SMSF members who are also retirees are facing a new dynamic as to how they generate retirement income due to the impact the coronavirus pandemic has had on their capital invested in equities and property markets, a senior industry executive has said.
“It’s not so much a question of how do you invest in retirement, but how do you see the capital that you’ve got and what’s it actually for,” Challenger retirement income chair Jeremy Cooper said during a thought leadership panel at the SMSF Association Technical Day 2020 held yesterday.
“What a lot of retirees are doing is they’re assuming that they can always just live off the income yields in retirement or the investment return that spits off this capital and not engaging in the need on some occasions to actually consume some of that capital.

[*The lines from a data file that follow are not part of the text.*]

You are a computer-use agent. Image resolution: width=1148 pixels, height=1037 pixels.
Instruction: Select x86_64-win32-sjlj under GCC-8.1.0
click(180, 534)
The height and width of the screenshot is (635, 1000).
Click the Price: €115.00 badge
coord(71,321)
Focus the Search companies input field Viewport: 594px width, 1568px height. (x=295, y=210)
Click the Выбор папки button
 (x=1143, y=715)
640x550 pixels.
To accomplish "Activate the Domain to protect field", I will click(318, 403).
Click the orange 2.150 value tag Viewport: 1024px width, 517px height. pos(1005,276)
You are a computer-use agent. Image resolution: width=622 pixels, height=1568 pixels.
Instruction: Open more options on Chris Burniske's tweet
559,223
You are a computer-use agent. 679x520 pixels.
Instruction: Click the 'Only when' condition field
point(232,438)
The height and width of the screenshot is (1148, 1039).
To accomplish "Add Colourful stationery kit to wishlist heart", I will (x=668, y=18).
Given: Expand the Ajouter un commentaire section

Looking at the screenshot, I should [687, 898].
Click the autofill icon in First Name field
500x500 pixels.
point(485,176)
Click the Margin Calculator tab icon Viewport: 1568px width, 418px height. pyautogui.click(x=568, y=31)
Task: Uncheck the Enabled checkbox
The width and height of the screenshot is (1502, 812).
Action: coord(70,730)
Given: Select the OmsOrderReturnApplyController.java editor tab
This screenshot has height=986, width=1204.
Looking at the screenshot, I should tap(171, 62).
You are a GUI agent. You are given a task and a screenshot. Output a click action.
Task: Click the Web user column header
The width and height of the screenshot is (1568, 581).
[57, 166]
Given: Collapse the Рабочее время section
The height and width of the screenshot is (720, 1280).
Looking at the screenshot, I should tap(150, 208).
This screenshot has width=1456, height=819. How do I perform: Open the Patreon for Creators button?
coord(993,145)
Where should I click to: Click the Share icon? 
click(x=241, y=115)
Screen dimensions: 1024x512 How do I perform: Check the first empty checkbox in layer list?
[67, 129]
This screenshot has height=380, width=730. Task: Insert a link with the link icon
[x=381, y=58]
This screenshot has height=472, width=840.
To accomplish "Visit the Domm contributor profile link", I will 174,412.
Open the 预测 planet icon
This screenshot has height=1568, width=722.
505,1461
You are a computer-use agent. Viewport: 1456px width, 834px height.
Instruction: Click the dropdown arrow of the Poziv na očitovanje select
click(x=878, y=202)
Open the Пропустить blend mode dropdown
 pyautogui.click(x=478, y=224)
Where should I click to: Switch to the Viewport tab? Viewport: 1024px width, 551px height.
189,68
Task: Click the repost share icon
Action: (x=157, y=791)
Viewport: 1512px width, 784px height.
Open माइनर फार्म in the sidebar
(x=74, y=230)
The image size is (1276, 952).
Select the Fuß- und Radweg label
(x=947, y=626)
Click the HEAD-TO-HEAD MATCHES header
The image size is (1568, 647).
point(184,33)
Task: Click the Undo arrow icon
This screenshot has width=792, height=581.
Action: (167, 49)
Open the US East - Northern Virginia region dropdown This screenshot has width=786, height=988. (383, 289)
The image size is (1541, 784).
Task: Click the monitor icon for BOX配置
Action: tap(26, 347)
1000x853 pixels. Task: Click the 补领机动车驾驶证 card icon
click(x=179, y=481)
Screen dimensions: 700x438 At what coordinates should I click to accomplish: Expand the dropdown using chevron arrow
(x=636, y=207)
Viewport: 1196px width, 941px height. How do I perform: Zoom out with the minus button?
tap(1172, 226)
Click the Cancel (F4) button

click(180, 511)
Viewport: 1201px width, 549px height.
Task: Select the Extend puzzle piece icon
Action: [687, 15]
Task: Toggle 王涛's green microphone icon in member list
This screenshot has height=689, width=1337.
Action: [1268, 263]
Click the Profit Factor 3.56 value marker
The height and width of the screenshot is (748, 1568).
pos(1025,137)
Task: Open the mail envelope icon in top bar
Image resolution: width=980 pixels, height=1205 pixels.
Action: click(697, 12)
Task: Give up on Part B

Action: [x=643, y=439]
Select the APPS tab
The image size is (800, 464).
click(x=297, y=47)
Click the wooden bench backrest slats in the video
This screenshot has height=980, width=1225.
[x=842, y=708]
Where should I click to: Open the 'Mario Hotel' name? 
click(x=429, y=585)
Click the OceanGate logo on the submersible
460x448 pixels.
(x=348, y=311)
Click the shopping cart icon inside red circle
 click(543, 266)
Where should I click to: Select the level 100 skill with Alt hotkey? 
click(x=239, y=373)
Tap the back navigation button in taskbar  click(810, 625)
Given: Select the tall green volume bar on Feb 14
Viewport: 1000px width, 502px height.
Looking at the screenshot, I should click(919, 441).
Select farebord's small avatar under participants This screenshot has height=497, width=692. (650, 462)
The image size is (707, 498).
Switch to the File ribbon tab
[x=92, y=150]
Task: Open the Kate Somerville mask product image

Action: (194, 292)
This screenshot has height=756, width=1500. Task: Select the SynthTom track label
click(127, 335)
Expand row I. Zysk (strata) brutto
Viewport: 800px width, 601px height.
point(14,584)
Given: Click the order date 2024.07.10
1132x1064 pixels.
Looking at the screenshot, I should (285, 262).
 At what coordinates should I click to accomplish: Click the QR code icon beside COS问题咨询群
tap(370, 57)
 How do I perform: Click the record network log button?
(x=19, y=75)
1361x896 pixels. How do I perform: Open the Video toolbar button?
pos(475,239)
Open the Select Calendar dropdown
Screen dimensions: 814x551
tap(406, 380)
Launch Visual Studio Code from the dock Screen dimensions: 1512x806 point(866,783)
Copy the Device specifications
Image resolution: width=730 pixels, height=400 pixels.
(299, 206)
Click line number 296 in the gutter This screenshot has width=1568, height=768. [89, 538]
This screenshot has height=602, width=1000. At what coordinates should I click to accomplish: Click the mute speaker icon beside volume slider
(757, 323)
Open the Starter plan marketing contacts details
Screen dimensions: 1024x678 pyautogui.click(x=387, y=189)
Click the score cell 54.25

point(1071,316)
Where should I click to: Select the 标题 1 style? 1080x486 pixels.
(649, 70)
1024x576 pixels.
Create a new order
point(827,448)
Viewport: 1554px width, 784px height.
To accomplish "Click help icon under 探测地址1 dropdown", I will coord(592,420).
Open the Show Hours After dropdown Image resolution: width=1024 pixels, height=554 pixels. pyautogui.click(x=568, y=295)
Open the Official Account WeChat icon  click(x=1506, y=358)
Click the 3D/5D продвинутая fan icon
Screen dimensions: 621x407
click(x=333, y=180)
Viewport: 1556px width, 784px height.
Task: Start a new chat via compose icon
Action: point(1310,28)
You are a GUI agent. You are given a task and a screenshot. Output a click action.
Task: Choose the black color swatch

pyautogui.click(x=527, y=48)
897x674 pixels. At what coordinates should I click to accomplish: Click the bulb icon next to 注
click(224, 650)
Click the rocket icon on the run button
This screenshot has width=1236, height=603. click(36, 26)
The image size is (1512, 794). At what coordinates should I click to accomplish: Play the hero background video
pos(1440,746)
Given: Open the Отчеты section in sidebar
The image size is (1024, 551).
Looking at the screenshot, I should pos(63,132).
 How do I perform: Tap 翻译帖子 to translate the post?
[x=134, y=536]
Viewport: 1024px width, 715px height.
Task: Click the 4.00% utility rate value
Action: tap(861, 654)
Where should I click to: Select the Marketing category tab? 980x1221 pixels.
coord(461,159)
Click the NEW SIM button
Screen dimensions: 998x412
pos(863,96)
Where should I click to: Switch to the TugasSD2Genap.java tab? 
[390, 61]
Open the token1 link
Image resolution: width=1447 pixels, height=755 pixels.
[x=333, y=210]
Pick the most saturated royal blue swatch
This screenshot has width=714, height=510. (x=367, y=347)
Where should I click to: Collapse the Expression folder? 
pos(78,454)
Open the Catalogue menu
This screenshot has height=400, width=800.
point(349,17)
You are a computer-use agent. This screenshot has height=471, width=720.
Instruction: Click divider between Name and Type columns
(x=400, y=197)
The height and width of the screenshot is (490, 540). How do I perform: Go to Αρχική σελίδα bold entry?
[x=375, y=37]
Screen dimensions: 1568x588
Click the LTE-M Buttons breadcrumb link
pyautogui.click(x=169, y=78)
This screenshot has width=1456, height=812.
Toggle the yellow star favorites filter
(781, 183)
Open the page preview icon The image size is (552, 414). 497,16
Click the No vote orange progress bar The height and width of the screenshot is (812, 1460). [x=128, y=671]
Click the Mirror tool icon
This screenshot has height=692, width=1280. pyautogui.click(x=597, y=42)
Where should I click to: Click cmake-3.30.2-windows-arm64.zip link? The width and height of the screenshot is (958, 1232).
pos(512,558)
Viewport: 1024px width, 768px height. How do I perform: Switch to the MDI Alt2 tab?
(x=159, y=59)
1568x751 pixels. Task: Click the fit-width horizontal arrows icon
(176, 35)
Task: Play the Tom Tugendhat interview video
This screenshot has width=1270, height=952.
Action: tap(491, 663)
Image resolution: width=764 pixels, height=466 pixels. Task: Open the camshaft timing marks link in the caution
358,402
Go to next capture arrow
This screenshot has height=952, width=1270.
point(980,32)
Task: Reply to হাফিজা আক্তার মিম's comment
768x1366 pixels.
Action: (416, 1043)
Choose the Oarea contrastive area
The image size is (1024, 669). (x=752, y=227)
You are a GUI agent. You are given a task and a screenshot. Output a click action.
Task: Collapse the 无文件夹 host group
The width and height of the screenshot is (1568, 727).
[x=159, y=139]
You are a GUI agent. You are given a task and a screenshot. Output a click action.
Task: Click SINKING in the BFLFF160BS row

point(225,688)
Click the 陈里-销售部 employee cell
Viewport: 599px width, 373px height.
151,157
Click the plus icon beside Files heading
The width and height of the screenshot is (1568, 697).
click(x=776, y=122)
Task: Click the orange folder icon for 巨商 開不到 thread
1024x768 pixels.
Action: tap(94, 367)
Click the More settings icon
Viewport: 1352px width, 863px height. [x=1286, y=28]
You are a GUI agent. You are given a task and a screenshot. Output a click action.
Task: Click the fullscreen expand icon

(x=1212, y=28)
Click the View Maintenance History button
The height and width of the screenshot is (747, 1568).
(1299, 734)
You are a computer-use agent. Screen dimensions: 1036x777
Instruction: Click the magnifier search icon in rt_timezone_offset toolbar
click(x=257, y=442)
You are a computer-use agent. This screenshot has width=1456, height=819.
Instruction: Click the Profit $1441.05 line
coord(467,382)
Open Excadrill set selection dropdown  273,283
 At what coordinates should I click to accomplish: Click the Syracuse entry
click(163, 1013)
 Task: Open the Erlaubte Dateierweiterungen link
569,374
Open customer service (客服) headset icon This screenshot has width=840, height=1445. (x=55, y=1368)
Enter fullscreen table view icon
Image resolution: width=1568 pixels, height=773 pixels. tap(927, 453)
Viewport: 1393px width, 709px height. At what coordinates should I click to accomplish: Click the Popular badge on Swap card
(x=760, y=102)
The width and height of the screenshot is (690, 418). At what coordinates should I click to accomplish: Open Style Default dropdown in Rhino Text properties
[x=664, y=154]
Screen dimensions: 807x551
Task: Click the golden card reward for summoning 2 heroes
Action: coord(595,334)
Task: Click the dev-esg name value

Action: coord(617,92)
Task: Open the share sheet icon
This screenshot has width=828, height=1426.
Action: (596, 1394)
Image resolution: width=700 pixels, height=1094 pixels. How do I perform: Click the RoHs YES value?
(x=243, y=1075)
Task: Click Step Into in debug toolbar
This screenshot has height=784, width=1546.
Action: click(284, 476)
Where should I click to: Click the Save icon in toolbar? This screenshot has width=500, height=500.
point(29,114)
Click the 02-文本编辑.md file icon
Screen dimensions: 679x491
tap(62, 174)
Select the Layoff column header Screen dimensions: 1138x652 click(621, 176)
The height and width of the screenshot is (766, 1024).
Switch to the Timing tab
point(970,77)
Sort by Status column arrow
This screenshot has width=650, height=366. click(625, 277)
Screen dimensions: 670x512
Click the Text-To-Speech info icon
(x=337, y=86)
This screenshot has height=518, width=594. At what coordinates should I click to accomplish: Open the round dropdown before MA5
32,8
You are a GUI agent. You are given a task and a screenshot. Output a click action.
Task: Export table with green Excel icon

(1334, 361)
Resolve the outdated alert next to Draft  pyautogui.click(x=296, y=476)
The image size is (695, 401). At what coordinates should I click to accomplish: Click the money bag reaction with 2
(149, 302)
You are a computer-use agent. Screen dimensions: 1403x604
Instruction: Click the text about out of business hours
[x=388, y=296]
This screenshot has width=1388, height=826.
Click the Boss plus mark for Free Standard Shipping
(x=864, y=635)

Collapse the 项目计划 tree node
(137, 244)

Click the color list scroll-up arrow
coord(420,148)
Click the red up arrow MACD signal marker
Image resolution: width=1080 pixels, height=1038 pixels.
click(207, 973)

“I think that’s where a lot of retirees are right now; they actually have to turn around and confront, in many cases, the several million dollars they’ve been lucky enough to save up and they’ve got to engage with spending some of it while this thing is going on.”
According to Cooper, the predicament he described has arisen due to a couple of specific areas where COVID-19 has had a significant impact on investment portfolios.
“Two things pop up for me. One is a very large number of retirees in the self-managed sector have been treating bank dividends as if they’re a sort of guaranteed source of income, that they’re not connected to relatively risky businesses. Well guess what, they are,” he said.
“And secondly, the belief that commercial property is a really safe thing. Well it sort of is and it isn’t. Commercial property has arguably very limited inherent value. It’s really the creditworthiness of the tenant that gives the thing value.
“And here we’ve seen an example where something’s happened, it wasn’t expected, and those tenants are now unable, in many, many cases, to pay that rent.”
The same panel predicted the SMSF sector would receive a boost in its numbers as a result of COVID-19.